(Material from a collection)
================

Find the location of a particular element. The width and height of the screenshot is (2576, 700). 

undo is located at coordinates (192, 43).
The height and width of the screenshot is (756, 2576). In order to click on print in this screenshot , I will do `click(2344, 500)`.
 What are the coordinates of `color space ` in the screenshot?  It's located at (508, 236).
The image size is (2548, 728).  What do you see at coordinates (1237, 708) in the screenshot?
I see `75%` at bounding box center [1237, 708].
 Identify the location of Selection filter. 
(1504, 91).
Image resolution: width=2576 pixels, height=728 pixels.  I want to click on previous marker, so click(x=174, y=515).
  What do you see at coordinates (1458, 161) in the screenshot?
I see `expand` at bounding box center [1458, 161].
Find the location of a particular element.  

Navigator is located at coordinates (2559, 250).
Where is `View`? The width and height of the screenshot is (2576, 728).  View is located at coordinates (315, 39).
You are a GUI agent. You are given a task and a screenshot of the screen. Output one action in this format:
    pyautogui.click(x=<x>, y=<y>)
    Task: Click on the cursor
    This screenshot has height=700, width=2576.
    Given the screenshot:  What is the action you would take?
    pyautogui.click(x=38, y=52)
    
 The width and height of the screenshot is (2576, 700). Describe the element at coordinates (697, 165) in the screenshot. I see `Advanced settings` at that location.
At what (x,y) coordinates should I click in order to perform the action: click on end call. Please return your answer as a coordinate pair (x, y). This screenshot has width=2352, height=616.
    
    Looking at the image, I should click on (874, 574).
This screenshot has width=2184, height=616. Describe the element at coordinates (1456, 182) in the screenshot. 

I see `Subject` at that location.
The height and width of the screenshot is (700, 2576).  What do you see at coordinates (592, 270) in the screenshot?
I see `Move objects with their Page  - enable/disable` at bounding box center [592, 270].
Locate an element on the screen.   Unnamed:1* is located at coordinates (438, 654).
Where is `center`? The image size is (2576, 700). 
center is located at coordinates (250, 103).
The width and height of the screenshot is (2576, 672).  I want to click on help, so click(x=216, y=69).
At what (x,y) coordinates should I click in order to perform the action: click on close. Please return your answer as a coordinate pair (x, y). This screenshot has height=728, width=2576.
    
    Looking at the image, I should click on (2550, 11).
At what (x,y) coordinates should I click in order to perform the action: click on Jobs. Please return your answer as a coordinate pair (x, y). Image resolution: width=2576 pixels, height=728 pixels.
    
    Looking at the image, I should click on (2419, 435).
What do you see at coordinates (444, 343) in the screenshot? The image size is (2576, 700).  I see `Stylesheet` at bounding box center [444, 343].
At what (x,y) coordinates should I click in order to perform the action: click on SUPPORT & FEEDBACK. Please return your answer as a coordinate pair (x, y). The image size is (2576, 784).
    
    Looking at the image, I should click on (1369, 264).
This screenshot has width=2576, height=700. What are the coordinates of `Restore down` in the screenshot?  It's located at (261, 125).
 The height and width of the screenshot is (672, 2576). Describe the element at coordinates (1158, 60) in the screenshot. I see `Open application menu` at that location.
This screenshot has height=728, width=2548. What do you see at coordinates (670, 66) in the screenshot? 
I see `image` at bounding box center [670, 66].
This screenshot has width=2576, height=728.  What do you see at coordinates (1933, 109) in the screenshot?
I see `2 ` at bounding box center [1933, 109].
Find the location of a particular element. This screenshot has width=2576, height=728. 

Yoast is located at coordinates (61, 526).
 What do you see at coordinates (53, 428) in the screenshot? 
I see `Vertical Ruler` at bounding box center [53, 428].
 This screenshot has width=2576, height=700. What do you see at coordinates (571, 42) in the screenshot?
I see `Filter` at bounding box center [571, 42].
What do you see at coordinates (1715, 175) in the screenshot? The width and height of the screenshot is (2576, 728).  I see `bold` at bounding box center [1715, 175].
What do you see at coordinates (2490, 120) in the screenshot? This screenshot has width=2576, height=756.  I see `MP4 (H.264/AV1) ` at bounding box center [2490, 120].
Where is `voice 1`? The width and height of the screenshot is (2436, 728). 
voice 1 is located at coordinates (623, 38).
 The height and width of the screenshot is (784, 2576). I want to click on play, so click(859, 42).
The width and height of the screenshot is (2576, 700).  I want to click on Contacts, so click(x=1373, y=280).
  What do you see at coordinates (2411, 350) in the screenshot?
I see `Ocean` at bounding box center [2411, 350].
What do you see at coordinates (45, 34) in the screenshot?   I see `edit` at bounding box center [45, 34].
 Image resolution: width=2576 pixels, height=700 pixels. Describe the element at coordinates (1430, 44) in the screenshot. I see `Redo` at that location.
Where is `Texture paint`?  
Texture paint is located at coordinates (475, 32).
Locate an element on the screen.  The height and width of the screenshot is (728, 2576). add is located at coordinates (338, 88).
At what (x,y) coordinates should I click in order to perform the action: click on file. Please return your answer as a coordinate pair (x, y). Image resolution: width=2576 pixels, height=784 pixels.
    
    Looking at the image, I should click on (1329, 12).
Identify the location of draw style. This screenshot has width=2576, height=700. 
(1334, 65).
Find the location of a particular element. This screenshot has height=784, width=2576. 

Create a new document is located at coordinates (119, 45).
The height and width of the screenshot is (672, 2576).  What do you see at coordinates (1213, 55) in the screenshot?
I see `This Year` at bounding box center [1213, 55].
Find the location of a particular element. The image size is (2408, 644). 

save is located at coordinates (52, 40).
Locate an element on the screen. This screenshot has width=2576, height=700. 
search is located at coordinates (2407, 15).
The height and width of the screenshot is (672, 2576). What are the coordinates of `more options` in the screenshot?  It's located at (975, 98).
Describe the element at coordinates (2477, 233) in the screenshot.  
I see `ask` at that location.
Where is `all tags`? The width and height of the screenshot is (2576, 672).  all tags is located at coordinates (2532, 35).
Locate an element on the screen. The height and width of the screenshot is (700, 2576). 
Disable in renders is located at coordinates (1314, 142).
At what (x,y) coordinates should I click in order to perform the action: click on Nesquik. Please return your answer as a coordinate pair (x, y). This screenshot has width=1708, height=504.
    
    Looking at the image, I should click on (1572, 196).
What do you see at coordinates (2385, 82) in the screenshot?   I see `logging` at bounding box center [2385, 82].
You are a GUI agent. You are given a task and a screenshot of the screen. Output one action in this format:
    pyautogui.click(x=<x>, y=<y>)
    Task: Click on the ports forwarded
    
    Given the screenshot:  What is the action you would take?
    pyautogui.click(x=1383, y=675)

================

▸ EXERCISE
Convert every line of the material above into a Markdown table with the columns "Row" and "Line". Number each row and leave out the blank lines.

▸ SOLVED EXERCISE
| Row | Line |
|---|---|
| 1 | Find the location of a particular element. The width and height of the screenshot is (2576, 700).  |
| 2 | undo is located at coordinates (192, 43). |
| 3 | The height and width of the screenshot is (756, 2576). In order to click on print in this screenshot , I will do `click(2344, 500)`. |
| 4 |  What are the coordinates of `color space ` in the screenshot?  It's located at (508, 236). |
| 5 | The image size is (2548, 728).  What do you see at coordinates (1237, 708) in the screenshot? |
| 6 | I see `75%` at bounding box center [1237, 708]. |
| 7 |  Identify the location of Selection filter.  |
| 8 | (1504, 91). |
| 9 | Image resolution: width=2576 pixels, height=728 pixels.  I want to click on previous marker, so click(x=174, y=515). |
| 10 |   What do you see at coordinates (1458, 161) in the screenshot? |
| 11 | I see `expand` at bounding box center [1458, 161]. |
| 12 | Find the location of a particular element.   |
| 13 | Navigator is located at coordinates (2559, 250). |
| 14 | Where is `View`? The width and height of the screenshot is (2576, 728).  View is located at coordinates (315, 39). |
| 15 | You are a GUI agent. You are given a task and a screenshot of the screen. Output one action in this format: |
| 16 |     pyautogui.click(x=<x>, y=<y>) |
| 17 |     Task: Click on the cursor |
| 18 |     This screenshot has height=700, width=2576. |
| 19 |     Given the screenshot:  What is the action you would take? |
| 20 |     pyautogui.click(x=38, y=52) |
| 21 |  The width and height of the screenshot is (2576, 700). Describe the element at coordinates (697, 165) in the screenshot. I see `Advanced settings` at that location. |
| 22 | At what (x,y) coordinates should I click in order to perform the action: click on end call. Please return your answer as a coordinate pair (x, y). This screenshot has width=2352, height=616. |
| 23 |     Looking at the image, I should click on (874, 574). |
| 24 | This screenshot has width=2184, height=616. Describe the element at coordinates (1456, 182) in the screenshot.  |
| 25 | I see `Subject` at that location. |
| 26 | The height and width of the screenshot is (700, 2576).  What do you see at coordinates (592, 270) in the screenshot? |
| 27 | I see `Move objects with their Page  - enable/disable` at bounding box center [592, 270]. |
| 28 | Locate an element on the screen.   Unnamed:1* is located at coordinates (438, 654). |
| 29 | Where is `center`? The image size is (2576, 700).  |
| 30 | center is located at coordinates (250, 103). |
| 31 | The width and height of the screenshot is (2576, 672).  I want to click on help, so click(x=216, y=69). |
| 32 | At what (x,y) coordinates should I click in order to perform the action: click on close. Please return your answer as a coordinate pair (x, y). This screenshot has height=728, width=2576. |
| 33 |     Looking at the image, I should click on (2550, 11). |
| 34 | At what (x,y) coordinates should I click in order to perform the action: click on Jobs. Please return your answer as a coordinate pair (x, y). Image resolution: width=2576 pixels, height=728 pixels. |
| 35 |     Looking at the image, I should click on (2419, 435). |
| 36 | What do you see at coordinates (444, 343) in the screenshot? The image size is (2576, 700).  I see `Stylesheet` at bounding box center [444, 343]. |
| 37 | At what (x,y) coordinates should I click in order to perform the action: click on SUPPORT & FEEDBACK. Please return your answer as a coordinate pair (x, y). The image size is (2576, 784). |
| 38 |     Looking at the image, I should click on (1369, 264). |
| 39 | This screenshot has width=2576, height=700. What are the coordinates of `Restore down` in the screenshot?  It's located at (261, 125). |
| 40 |  The height and width of the screenshot is (672, 2576). Describe the element at coordinates (1158, 60) in the screenshot. I see `Open application menu` at that location. |
| 41 | This screenshot has height=728, width=2548. What do you see at coordinates (670, 66) in the screenshot?  |
| 42 | I see `image` at bounding box center [670, 66]. |
| 43 | This screenshot has width=2576, height=728.  What do you see at coordinates (1933, 109) in the screenshot? |
| 44 | I see `2 ` at bounding box center [1933, 109]. |
| 45 | Find the location of a particular element. This screenshot has width=2576, height=728.  |
| 46 | Yoast is located at coordinates (61, 526). |
| 47 |  What do you see at coordinates (53, 428) in the screenshot?  |
| 48 | I see `Vertical Ruler` at bounding box center [53, 428]. |
| 49 |  This screenshot has width=2576, height=700. What do you see at coordinates (571, 42) in the screenshot? |
| 50 | I see `Filter` at bounding box center [571, 42]. |
| 51 | What do you see at coordinates (1715, 175) in the screenshot? The width and height of the screenshot is (2576, 728).  I see `bold` at bounding box center [1715, 175]. |
| 52 | What do you see at coordinates (2490, 120) in the screenshot? This screenshot has width=2576, height=756.  I see `MP4 (H.264/AV1) ` at bounding box center [2490, 120]. |
| 53 | Where is `voice 1`? The width and height of the screenshot is (2436, 728).  |
| 54 | voice 1 is located at coordinates (623, 38). |
| 55 |  The height and width of the screenshot is (784, 2576). I want to click on play, so click(859, 42). |
| 56 | The width and height of the screenshot is (2576, 700).  I want to click on Contacts, so click(x=1373, y=280). |
| 57 |   What do you see at coordinates (2411, 350) in the screenshot? |
| 58 | I see `Ocean` at bounding box center [2411, 350]. |
| 59 | What do you see at coordinates (45, 34) in the screenshot?   I see `edit` at bounding box center [45, 34]. |
| 60 |  Image resolution: width=2576 pixels, height=700 pixels. Describe the element at coordinates (1430, 44) in the screenshot. I see `Redo` at that location. |
| 61 | Where is `Texture paint`?   |
| 62 | Texture paint is located at coordinates (475, 32). |
| 63 | Locate an element on the screen.  The height and width of the screenshot is (728, 2576). add is located at coordinates (338, 88). |
| 64 | At what (x,y) coordinates should I click in order to perform the action: click on file. Please return your answer as a coordinate pair (x, y). Image resolution: width=2576 pixels, height=784 pixels. |
| 65 |     Looking at the image, I should click on (1329, 12). |
| 66 | Identify the location of draw style. This screenshot has width=2576, height=700.  |
| 67 | (1334, 65). |
| 68 | Find the location of a particular element. This screenshot has height=784, width=2576.  |
| 69 | Create a new document is located at coordinates (119, 45). |
| 70 | The height and width of the screenshot is (672, 2576).  What do you see at coordinates (1213, 55) in the screenshot? |
| 71 | I see `This Year` at bounding box center [1213, 55]. |
| 72 | Find the location of a particular element. The image size is (2408, 644).  |
| 73 | save is located at coordinates (52, 40). |
| 74 | Locate an element on the screen. This screenshot has width=2576, height=700.  |
| 75 | search is located at coordinates (2407, 15). |
| 76 | The height and width of the screenshot is (672, 2576). What are the coordinates of `more options` in the screenshot?  It's located at (975, 98). |
| 77 | Describe the element at coordinates (2477, 233) in the screenshot.   |
| 78 | I see `ask` at that location. |
| 79 | Where is `all tags`? The width and height of the screenshot is (2576, 672).  all tags is located at coordinates (2532, 35). |
| 80 | Locate an element on the screen. The height and width of the screenshot is (700, 2576).  |
| 81 | Disable in renders is located at coordinates (1314, 142). |
| 82 | At what (x,y) coordinates should I click in order to perform the action: click on Nesquik. Please return your answer as a coordinate pair (x, y). This screenshot has width=1708, height=504. |
| 83 |     Looking at the image, I should click on (1572, 196). |
| 84 | What do you see at coordinates (2385, 82) in the screenshot?   I see `logging` at bounding box center [2385, 82]. |
| 85 | You are a GUI agent. You are given a task and a screenshot of the screen. Output one action in this format: |
| 86 |     pyautogui.click(x=<x>, y=<y>) |
| 87 |     Task: Click on the ports forwarded |
| 88 |     Given the screenshot:  What is the action you would take? |
| 89 |     pyautogui.click(x=1383, y=675) |